» **OBJECTIVE**:
Turn the lines below into a numbered list, leaving out any blank lines.

» **SUPPLIED DATA**:

************

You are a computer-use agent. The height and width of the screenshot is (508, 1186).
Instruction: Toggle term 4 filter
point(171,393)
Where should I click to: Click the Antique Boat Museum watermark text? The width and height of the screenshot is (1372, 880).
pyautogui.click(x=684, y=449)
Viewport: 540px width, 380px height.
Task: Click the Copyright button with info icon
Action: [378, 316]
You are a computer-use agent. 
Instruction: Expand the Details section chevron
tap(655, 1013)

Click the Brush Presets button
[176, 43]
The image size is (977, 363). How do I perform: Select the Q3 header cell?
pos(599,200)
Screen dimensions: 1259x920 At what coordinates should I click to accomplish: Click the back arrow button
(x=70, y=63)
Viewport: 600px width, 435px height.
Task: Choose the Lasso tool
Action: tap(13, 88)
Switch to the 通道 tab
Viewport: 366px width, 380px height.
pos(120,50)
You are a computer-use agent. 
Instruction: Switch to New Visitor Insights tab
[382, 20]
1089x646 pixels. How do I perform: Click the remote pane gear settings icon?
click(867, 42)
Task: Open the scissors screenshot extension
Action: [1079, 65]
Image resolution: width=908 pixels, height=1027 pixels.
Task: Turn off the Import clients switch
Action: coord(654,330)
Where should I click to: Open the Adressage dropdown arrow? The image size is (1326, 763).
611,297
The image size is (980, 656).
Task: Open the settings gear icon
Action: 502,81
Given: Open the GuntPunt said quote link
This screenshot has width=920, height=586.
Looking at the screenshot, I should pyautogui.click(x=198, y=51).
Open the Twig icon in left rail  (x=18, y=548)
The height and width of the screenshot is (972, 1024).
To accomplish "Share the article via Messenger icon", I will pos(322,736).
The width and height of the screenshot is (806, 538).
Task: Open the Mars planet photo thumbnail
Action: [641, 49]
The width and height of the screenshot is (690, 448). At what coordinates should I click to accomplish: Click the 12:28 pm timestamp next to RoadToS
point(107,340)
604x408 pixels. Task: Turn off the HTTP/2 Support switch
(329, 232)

************

» **THE RESPONSE**:
1. You are a computer-use agent. The height and width of the screenshot is (508, 1186).
2. Instruction: Toggle term 4 filter
3. point(171,393)
4. Where should I click to: Click the Antique Boat Museum watermark text? The width and height of the screenshot is (1372, 880).
5. pyautogui.click(x=684, y=449)
6. Viewport: 540px width, 380px height.
7. Task: Click the Copyright button with info icon
8. Action: [378, 316]
9. You are a computer-use agent. 
10. Instruction: Expand the Details section chevron
11. tap(655, 1013)
12. Click the Brush Presets button
13. [176, 43]
14. The image size is (977, 363). How do I perform: Select the Q3 header cell?
15. pos(599,200)
16. Screen dimensions: 1259x920 At what coordinates should I click to accomplish: Click the back arrow button
17. (x=70, y=63)
18. Viewport: 600px width, 435px height.
19. Task: Choose the Lasso tool
20. Action: tap(13, 88)
21. Switch to the 通道 tab
22. Viewport: 366px width, 380px height.
23. pos(120,50)
24. You are a computer-use agent. 
25. Instruction: Switch to New Visitor Insights tab
26. [382, 20]
27. 1089x646 pixels. How do I perform: Click the remote pane gear settings icon?
28. click(867, 42)
29. Task: Open the scissors screenshot extension
30. Action: [1079, 65]
31. Image resolution: width=908 pixels, height=1027 pixels.
32. Task: Turn off the Import clients switch
33. Action: coord(654,330)
34. Where should I click to: Open the Adressage dropdown arrow? The image size is (1326, 763).
35. 611,297
36. The image size is (980, 656).
37. Task: Open the settings gear icon
38. Action: 502,81
39. Given: Open the GuntPunt said quote link
40. This screenshot has width=920, height=586.
41. Looking at the screenshot, I should pyautogui.click(x=198, y=51).
42. Open the Twig icon in left rail  (x=18, y=548)
43. The height and width of the screenshot is (972, 1024).
44. To accomplish "Share the article via Messenger icon", I will pos(322,736).
45. The width and height of the screenshot is (806, 538).
46. Task: Open the Mars planet photo thumbnail
47. Action: [641, 49]
48. The width and height of the screenshot is (690, 448). At what coordinates should I click to accomplish: Click the 12:28 pm timestamp next to RoadToS
49. point(107,340)
50. 604x408 pixels. Task: Turn off the HTTP/2 Support switch
51. (329, 232)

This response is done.